• The problem
In the entries below, how many lines contain the word "computer"? State the number and nothing more.

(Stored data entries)
● ● ● ●
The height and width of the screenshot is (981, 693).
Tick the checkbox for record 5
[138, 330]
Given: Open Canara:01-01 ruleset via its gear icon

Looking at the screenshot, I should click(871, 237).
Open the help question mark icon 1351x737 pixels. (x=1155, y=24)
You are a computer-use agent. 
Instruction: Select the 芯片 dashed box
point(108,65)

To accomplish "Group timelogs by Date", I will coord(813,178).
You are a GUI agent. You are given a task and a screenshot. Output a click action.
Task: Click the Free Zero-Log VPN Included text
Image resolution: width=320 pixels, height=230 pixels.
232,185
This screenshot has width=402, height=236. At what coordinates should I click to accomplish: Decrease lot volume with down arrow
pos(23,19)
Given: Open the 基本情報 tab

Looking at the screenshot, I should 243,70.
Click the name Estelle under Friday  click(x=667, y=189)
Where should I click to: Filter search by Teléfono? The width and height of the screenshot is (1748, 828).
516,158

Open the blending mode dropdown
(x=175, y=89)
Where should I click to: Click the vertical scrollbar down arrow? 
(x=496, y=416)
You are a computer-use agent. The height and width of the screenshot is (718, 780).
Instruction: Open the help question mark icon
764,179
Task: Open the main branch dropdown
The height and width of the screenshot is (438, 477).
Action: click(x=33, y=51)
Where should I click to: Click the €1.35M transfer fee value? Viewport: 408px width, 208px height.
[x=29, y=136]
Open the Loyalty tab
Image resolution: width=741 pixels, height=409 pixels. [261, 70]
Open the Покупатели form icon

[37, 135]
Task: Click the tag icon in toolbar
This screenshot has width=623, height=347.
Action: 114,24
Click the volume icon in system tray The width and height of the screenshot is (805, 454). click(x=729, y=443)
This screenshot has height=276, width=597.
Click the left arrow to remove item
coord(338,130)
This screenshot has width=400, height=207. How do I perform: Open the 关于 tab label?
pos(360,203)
● ● ● ●
• Response
2